At the moment, homosexual men cannot donate blood unless they have been celibate for 12 months.
Former government whip Michael Fabricant told BBC Radio 4's The World at One the ban is "skewed, unfair and medically illogical".
But a government adviser said the rule was needed for the safety of blood.
Mr Fabricant told Radio 4 the ban was unfair because a promiscuous straight person who was having unsafe sex was allowed to give blood but a gay man with a single partner was banned.
He said the ban was "prejudiced", "imbalanced" and "old-fashioned".
He said if the UK wanted to be "totally safe", then "neither straight people nor gay people who have had unsafe sex should give blood within 12 months".
"Other countries also have safe blood transfusion services and they have moved on.
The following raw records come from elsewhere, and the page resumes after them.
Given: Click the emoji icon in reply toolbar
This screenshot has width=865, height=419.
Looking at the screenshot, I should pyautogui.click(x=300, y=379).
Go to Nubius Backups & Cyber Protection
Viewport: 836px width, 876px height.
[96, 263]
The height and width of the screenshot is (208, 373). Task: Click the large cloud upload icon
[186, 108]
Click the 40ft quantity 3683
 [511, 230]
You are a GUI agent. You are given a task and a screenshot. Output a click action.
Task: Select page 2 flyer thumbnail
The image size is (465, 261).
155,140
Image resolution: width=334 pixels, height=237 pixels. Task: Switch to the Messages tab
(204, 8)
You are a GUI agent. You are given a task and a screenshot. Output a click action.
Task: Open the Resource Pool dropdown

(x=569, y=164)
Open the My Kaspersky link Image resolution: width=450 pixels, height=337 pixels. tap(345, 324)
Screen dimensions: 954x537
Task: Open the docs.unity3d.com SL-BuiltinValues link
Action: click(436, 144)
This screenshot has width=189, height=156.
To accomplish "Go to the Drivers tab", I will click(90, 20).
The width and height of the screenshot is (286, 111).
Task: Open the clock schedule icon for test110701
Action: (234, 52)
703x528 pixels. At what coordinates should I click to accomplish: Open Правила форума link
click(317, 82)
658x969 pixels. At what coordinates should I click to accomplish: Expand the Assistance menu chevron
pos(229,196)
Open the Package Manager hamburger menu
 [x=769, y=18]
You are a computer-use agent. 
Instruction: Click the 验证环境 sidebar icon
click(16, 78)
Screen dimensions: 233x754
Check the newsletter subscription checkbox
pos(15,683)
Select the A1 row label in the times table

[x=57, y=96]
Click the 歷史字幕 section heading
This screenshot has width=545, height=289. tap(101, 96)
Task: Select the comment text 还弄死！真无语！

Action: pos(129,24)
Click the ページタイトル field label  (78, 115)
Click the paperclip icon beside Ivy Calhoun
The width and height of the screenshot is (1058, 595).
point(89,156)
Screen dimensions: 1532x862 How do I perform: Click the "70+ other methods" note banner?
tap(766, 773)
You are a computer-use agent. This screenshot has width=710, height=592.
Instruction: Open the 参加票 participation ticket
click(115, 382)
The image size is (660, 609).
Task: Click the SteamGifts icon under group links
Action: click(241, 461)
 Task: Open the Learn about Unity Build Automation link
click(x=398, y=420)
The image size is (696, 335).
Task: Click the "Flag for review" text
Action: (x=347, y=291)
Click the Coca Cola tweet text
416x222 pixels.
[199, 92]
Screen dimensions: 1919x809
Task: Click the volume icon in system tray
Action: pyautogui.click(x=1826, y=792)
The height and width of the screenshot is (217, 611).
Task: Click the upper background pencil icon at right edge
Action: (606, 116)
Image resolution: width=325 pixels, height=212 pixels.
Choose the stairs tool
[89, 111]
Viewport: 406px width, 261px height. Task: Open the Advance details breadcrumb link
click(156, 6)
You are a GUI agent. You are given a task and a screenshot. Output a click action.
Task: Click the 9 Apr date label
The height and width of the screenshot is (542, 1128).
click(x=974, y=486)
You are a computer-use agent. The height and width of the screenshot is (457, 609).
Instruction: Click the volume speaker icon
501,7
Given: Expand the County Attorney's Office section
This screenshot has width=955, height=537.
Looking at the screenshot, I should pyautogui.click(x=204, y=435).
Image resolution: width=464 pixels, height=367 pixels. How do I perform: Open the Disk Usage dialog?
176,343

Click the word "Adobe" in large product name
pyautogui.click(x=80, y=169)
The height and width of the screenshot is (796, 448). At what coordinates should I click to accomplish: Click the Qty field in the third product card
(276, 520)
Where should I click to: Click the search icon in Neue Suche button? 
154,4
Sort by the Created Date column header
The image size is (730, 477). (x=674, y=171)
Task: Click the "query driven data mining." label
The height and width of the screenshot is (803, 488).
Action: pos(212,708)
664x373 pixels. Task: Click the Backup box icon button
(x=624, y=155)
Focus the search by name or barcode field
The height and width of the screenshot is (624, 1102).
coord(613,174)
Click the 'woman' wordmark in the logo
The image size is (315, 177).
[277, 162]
Sadly in England we haven't."
But his argument was countered by the chairman of the government's Advisory Committee on the Safety of Blood, Tissues and Organs.
Prof John Forsythe said the restrictions were not discriminatory but based on science.
He told the programme that in the UK, gay men have a statistically higher risk of acquiring blood-born infection.
"So if you take blood from that group then of course there is a higher risk of that blood containing infection and having the chance to be passed on," he went on.
"The safety of blood must be paramount. That is absolutely a touchstone. But we are aware of the balance that there needs to be. We still keep the situation under review."
He rejected Mr Fabricant's claim that the system is old-fashioned, saying when the deferral period was reduced to a year, other countries followed suit.